Guard checks every call at the gateway, both ways. It can scan the user’s input before the model sees it, and the model’s response before it reaches your code.
A typical use: redact credit card numbers from incoming messages, or block responses that look like a leaked API key.
Two kinds of rule
Open Controls → Guard in platform.opper.ai and add a rule.
LLM Guard
A custom prompt that asks a model to classify content. Use it for fuzzy things like tone, intent, or categories.
| Field | What it does |
|---|
| Prompt | Classifier instructions. Example: “Flag messages that include a plaintext password, API key, or access token.” |
| Model | Auto, Small, Medium, or Large. Auto picks the cheapest model that supports structured output. |
| Action | Flag, Block, or Redact (see below). |
| Where | Input only, output only, or both. |
Templates: PII, Toxicity, Secrets.
Regex Guard
Pattern matching. Use it for known formats like credit cards, emails, SSNs, and API keys.
| Field | What it does |
|---|
| Patterns | One or more regex patterns. Each has an optional name, the pattern itself, and standard flags: i (case-insensitive), m (multiline), s (dotall). The editor has a tester and an AI helper that drafts patterns from a description. |
| Replacement | What to substitute when redacting. Default: ***. |
| Action | Flag, Block, or Redact. |
| Where | Input only, output only, or both. |
Templates: Email, Phone, Credit Card, SSN, API Key.
Actions
| Action | What happens |
|---|
| Flag | The match is logged on the trace. The call proceeds. |
| Block | The call fails. Input-side: before the model runs. Output-side: before the response returns. |
| Redact | The matched text is replaced (default ***, or your replacement text). |
Where it applies
| Scope | Applies to |
|---|
| Organization | Every call in your org. |
| Project | Calls in one or more projects. |
You can layer rules. For example, run an org-wide secrets check alongside a stricter toxicity check on a customer-facing project. Each rule fires independently.
Where you see the result
A Guardrail event appears on the trace span with a Shield icon and status:
- Passed: the content was fine.
- Flagged: matched but the action was Flag, so the call proceeded.

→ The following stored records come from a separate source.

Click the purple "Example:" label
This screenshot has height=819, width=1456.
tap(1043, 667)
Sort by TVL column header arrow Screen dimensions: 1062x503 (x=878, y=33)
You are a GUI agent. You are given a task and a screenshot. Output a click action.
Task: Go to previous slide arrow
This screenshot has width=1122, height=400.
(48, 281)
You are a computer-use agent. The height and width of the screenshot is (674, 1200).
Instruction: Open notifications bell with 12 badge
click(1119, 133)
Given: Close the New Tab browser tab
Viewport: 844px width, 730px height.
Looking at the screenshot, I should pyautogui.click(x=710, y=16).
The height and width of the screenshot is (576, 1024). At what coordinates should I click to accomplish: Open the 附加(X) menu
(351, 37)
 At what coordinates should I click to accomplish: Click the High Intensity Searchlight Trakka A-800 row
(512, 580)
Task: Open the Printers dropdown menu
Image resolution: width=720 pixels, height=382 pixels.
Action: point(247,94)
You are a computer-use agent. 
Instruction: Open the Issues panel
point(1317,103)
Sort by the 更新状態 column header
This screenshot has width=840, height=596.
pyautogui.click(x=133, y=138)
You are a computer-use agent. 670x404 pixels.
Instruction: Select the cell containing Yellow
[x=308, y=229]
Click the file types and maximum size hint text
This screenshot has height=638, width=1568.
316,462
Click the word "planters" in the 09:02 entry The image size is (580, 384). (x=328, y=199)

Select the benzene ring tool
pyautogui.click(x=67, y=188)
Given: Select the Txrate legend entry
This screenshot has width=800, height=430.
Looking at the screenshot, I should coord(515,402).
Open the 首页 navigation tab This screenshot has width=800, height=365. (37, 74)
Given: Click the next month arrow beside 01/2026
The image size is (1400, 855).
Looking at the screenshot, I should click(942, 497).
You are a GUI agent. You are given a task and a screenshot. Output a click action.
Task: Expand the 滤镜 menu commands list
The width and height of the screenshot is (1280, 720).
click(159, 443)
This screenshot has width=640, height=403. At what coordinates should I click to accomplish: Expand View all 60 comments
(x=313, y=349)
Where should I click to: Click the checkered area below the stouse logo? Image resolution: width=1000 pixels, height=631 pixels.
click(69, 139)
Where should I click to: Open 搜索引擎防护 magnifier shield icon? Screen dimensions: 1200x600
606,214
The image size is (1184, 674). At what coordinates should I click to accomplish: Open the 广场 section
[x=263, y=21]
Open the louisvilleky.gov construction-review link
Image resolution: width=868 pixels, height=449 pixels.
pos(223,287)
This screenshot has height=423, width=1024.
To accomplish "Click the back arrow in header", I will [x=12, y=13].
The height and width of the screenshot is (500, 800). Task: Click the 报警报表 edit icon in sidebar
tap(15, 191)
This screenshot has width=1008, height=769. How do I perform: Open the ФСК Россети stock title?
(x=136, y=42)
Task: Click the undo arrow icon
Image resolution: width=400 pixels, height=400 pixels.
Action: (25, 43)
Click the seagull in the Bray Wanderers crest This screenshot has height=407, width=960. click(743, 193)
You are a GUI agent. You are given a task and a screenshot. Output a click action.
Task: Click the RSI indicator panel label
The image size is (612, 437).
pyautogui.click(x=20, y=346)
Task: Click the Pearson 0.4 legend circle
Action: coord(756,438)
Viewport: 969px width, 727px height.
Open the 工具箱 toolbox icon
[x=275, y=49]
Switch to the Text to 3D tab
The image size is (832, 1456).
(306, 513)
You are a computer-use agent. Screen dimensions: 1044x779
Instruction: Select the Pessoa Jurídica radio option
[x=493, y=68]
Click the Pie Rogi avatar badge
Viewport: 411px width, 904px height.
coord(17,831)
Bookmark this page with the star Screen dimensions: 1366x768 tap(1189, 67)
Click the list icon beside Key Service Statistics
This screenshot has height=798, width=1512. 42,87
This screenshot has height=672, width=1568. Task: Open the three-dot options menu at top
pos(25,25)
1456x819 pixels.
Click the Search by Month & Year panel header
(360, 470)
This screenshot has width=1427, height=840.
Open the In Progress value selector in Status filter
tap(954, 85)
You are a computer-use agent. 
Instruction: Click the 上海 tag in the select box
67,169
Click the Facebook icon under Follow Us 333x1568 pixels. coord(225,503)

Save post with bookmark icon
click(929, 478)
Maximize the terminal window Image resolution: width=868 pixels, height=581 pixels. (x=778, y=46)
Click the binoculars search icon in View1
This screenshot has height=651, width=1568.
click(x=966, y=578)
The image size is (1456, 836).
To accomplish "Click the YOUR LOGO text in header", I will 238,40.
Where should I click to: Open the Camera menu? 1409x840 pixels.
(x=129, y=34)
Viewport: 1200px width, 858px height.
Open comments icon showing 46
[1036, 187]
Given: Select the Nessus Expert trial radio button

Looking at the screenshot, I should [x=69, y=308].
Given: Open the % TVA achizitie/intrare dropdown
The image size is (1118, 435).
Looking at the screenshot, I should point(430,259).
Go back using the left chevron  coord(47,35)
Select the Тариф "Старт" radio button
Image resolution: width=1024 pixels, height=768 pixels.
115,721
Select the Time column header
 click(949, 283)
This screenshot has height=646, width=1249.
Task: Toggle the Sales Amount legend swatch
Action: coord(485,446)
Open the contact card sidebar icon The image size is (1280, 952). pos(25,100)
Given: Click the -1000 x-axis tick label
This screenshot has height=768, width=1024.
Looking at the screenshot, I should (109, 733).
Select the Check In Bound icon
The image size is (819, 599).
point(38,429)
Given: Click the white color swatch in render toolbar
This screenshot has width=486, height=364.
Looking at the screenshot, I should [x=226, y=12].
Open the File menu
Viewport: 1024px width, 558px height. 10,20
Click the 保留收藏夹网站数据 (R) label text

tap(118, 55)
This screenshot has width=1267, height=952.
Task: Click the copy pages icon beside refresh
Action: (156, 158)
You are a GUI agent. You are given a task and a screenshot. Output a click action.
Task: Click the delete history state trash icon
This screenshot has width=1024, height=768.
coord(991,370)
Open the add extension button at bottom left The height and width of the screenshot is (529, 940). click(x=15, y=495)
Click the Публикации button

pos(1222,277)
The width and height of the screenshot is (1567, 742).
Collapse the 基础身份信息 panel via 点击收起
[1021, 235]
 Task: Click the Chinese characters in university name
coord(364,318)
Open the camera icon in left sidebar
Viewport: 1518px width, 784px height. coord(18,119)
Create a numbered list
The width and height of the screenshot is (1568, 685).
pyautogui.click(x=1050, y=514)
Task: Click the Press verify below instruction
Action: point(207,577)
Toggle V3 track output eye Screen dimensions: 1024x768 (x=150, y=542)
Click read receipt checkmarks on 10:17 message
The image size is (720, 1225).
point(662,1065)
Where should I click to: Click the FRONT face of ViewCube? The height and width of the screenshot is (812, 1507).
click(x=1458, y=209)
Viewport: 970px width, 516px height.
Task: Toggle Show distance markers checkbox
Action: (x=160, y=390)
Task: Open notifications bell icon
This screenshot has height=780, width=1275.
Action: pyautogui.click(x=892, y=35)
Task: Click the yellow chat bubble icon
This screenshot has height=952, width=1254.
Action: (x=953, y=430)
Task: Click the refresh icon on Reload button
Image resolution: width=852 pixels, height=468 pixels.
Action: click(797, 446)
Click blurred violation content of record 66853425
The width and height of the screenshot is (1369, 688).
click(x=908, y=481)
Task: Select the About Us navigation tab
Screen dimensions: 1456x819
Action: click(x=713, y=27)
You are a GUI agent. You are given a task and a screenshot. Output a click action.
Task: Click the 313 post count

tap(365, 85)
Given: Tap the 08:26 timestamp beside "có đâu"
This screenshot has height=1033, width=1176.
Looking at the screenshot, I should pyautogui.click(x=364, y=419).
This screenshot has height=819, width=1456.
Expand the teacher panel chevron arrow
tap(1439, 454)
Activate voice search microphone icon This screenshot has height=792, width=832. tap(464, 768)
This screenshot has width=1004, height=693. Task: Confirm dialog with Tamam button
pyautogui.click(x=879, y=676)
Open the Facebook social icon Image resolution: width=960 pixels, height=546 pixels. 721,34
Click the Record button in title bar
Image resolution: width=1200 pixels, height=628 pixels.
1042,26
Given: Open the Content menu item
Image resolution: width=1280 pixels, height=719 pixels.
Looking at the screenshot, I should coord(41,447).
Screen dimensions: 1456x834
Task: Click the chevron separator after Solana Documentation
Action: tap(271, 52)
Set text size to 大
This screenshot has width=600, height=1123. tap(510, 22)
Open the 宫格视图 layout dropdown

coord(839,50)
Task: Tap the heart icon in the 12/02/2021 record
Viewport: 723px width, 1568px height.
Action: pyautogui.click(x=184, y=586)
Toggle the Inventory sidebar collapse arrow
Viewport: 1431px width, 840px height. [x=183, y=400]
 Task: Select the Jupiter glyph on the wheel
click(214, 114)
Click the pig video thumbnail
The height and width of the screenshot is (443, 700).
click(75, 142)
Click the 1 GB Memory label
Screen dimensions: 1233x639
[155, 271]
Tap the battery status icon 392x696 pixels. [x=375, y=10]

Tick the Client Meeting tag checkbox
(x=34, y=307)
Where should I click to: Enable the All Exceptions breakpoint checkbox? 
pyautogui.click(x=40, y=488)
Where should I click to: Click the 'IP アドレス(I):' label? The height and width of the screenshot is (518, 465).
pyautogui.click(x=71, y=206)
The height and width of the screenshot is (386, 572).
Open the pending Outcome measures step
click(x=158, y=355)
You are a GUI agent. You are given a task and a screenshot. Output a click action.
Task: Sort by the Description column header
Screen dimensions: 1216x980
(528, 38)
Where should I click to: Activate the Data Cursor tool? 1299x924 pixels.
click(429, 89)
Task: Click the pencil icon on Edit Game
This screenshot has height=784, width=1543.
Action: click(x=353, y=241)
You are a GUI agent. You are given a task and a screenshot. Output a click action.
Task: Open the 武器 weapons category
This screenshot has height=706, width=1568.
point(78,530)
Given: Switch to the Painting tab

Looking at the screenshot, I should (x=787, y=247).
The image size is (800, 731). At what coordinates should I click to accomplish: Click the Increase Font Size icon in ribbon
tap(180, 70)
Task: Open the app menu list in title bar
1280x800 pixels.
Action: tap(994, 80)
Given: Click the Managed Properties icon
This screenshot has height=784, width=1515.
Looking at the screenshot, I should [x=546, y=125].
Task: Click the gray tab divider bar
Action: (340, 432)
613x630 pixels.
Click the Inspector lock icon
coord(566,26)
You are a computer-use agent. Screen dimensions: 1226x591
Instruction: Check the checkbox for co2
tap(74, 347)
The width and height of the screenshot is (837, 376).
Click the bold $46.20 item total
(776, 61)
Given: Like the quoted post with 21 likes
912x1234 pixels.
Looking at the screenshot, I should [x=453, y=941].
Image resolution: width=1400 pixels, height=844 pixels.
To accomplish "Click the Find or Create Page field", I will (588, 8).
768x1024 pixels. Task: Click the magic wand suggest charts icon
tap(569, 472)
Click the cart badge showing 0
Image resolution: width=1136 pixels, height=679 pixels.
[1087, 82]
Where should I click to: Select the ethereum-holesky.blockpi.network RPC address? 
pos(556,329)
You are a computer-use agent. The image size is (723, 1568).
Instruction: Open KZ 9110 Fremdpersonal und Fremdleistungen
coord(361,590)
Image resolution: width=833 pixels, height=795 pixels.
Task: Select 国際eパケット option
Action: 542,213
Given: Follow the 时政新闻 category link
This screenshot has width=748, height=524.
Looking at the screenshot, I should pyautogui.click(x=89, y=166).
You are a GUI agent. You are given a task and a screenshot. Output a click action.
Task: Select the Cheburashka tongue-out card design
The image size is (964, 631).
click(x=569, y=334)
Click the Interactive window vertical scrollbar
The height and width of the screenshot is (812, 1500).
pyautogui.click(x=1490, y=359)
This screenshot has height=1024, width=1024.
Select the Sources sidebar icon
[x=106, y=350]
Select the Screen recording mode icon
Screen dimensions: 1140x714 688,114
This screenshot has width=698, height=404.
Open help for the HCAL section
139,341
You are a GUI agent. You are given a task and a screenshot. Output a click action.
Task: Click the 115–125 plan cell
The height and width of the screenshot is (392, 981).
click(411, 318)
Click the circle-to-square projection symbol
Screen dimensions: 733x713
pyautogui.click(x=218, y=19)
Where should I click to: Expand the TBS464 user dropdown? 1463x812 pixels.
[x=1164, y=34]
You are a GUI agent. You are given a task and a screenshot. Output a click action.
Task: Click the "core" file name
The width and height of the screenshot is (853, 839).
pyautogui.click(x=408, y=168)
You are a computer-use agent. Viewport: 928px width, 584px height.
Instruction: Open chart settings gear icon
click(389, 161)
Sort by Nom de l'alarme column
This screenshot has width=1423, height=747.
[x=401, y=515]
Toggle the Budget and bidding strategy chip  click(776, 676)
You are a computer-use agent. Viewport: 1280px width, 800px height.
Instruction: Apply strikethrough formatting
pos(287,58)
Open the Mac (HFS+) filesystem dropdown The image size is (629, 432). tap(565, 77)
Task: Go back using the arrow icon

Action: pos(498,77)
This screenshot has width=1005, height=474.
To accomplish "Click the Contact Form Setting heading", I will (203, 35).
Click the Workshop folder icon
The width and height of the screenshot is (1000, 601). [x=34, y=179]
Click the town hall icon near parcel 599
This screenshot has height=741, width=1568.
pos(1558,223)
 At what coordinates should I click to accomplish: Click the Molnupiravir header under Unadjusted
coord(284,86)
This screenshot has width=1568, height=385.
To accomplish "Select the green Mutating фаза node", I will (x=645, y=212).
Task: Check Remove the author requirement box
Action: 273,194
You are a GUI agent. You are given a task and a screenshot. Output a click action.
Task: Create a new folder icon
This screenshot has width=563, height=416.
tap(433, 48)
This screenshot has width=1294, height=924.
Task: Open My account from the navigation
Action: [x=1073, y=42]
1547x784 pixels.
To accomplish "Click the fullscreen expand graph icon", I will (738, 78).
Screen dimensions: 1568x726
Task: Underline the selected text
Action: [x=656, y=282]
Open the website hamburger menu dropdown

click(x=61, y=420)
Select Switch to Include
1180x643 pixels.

- Blocked: the rule rejected the call.
Each event carries the rule name, a family label (LLM guard or Regex guard), and a scope badge. Redacted content appears already replaced in the span’s input or output.
In the playground, Guard runs when Project controls is on. Open the trace ↗ link to see the event.
Start with Flag while validating a new rule. Once you trust it, switch to Block or Redact. Combine an LLM Guard (fuzzy: toxicity, intent) with a Regex Guard (exact: card numbers, API keys).